Das Disziplinarverfahren verschaffe allen Beteiligten die notwendige Zeit und diene auch dem Schutz des betroffenen Pfarrers sowie aller anderen Verfahrensbeteiligten. Stiegler weist in diesem Zusammenhang noch einmal deutlich darauf hin, dass das Verfahren keine Vorverurteilung darstellen solle. Es sei vollständig ergebnisoffen und laufe nach festen juristischen Regeln ab. Für Pfarrer Proksch gelte deshalb auch bis zum Abschluss des Verfahrens die Unschuldsvermutung.
Stiegler betont auch, dass diese Entscheidung – vor allem für die ehrenamtlichen Mitarbeiter in der Landl-Pfarrei – eine schwere Situation darstelle. Diese seien laut Pressestelle über die eingeleiteten Maßnahmen informiert worden.
Unruhe und Enttäuschung in der Landl-Pfarrei
Derweil herrscht in der Pfarrei nach Aussagen von Mitgliedern große Unruhe und Enttäuschung. Proksch, so berichten einige Mitglieder, sei ein sehr beliebter Pfarrer gewesen, der zu einem guten und aktiven Miteinander in der Pfarrei viel beigetragen habe. Seit 2023 war der aus Berching stammende Proksch Pfarrer im Landl, zuvor war er in Sulzkirchen.
Für eine Stellungnahme waren Dekanin Christiane Murner und Proksch am Dienstagnachmittag nicht erreichbar.

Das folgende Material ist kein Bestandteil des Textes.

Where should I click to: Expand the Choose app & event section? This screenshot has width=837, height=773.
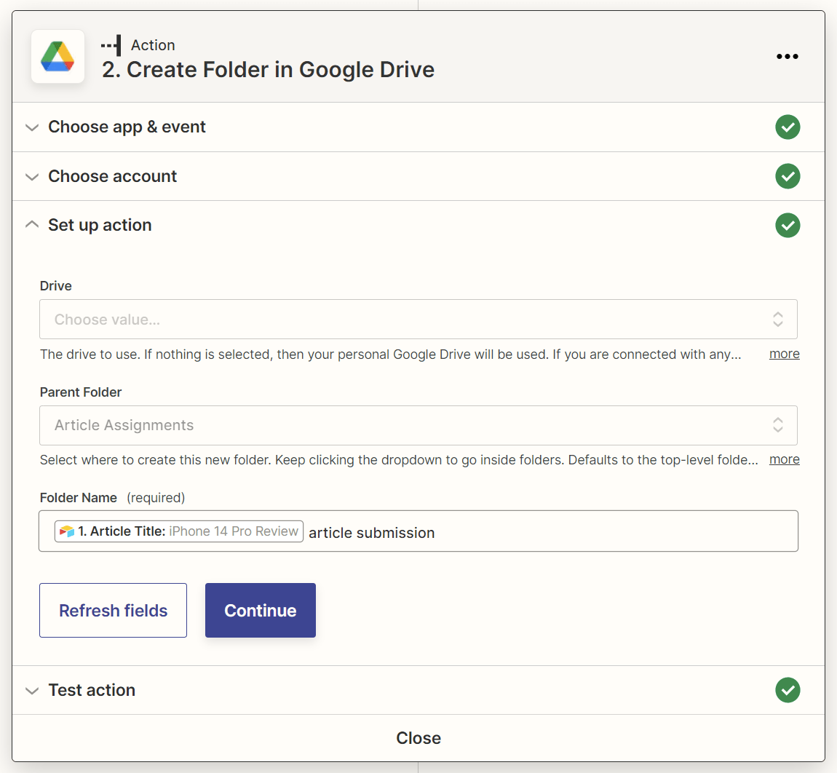32,127
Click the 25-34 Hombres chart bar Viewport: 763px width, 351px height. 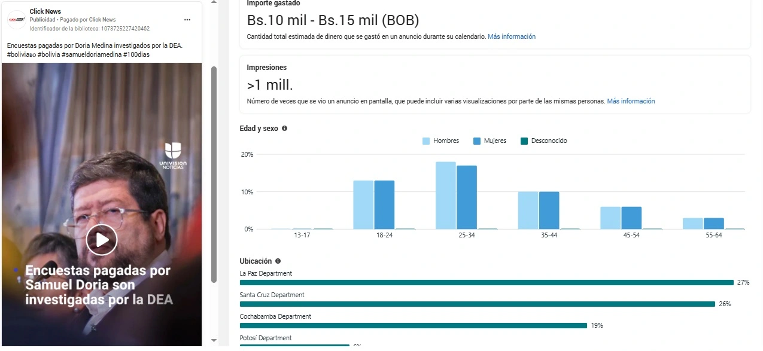point(445,196)
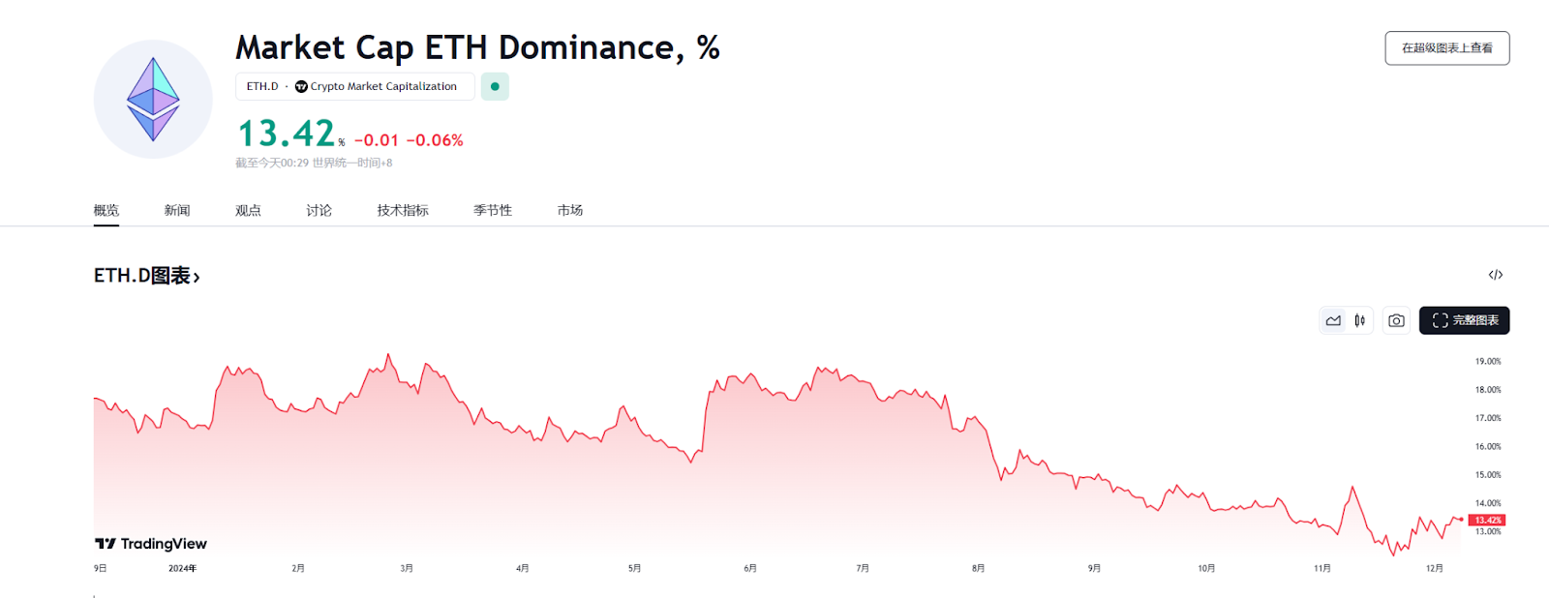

Bis auf Weiteres übernimmt Pfarrer Wolfgang Döring (Parsberg) die Geschäftsführung der Pfarrei. Für Kasualien wie Taufe, Trauung und Beerdigung stehen laut Mitteilung Dekan Wolfgang Bub i. R. und Pfarrer Martin Hermann i. R. aus Neumarkt zur Verfügung. Die Anfragen dafür laufen laut Pressestelle über das Landl-Pfarramt. Außerhalb der Büroöffnungszeiten sei das Pfarramt in Neumarkt erreichbar.